The numbers in this example are derived using psychrometry, the science of measurement of humidity in atmospheric air. The conditions prevailing at any given time and location can be found by using an instrument known, appropriately, as a psychrometer. In its simplest form a psychrometer consists of nothing more than two ordinary thermometers, one of which has a wet sock wrapped around its mercury bulb. These two thermometers are therefore known as “wet-bulb” and “dry-bulb” thermometers. The dry bulb, of course, simply gives the normal temperature reading that is quoted in weather reports. The wet bulb, on the other hand, will show a lower temperature, due to the evaporation of water from the sock. The lower the humidity, the lower the wet-bulb temperature. Given these two temperatures, the Psychrometric Chart can then be consulted to give relative and absolute humidity, the dew point (the temperature which equates to 100% humidity) and several other more obscure quantities useful to the engineer. For the purposes of this discussion, however, the most important factors are the wet-bulb and dry-bulb temperatures.

The wet-bulb temperature, by its very nature, represents the limit of performance for evaporative cooling. After all, the wet bulb temperature is achieved by evaporation of water, and is the lowest possible temperature an evaporative cooler can produce. Actual performance of evaporative cooling depends on the effectiveness of the particular unit, expressed as a percentage of the possible temperature drop, which is the difference between the dry-bulb and wet-bulb readings.

The old-fashioned type of desert cooler mentioned earlier, with its grass mat or hemp pads, generally has an effectiveness of less than 20%. For this reason, such coolers are only useful in extremely dry conditions. In the example above, at 44°C with 40% RH, this type of cooler would only produce a temperature of about 41°C. We can readily see why the traditional form of evaporative cooling is often considered unsuitable for Gulf Region applications.

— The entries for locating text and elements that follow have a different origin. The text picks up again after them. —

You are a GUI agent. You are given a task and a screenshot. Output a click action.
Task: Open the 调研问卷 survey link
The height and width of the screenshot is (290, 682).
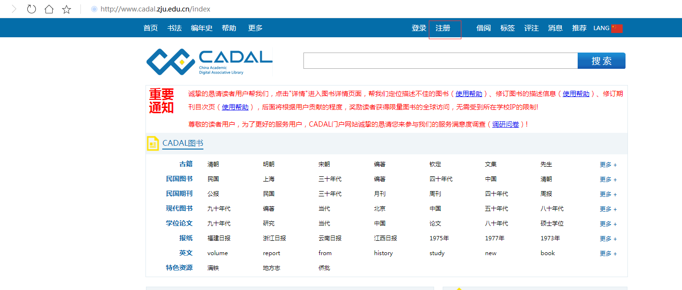(505, 124)
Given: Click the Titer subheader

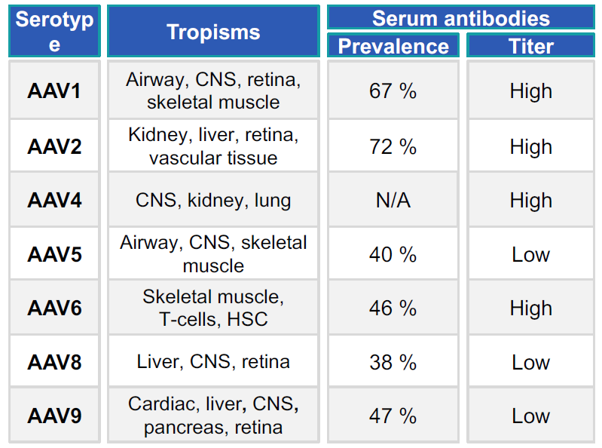Looking at the screenshot, I should pos(531,46).
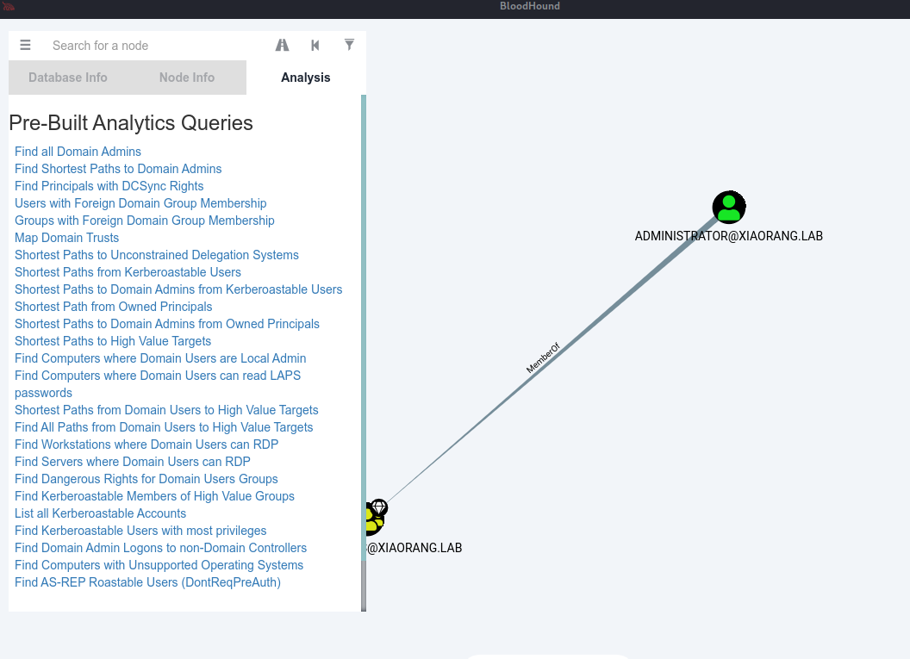Click the diamond high-value badge on group node
This screenshot has width=910, height=659.
(x=379, y=507)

Modern technology, of course, has developed evaporative cooling to the point that any desired degree of effectiveness can be achieved, right up to 100%. Of course 100% effectiveness would also produce 100% relative humidity, which is not desirable in most situations. Modern evaporative coolers are therefore designed for effectiveness ratings of 60-80%, depending on the application, typically giving ambient relative humidity levels of 50-60%, the optimum range for people and equipment.

One caveat: conditions in the Gulf Region do make it vital that any evaporative cooling installation be carefully engineered - a poorly-designed system can prove to be ineffective.

Don't believe the radio!
Many times the radio weather report mentions a high temperature and a maximum humidity, giving the false impression that relative humidity will be 90% or more when the temperature is above 40°C. As we will see, this is not the case, even in the most humid conditions here in the Gulf. In fact it is typically the opposite, when the temperature is at its maximum the relative humidity is at its lowest - this is why we only see mist or fog in the early morning or late evening and never in the middle of the day!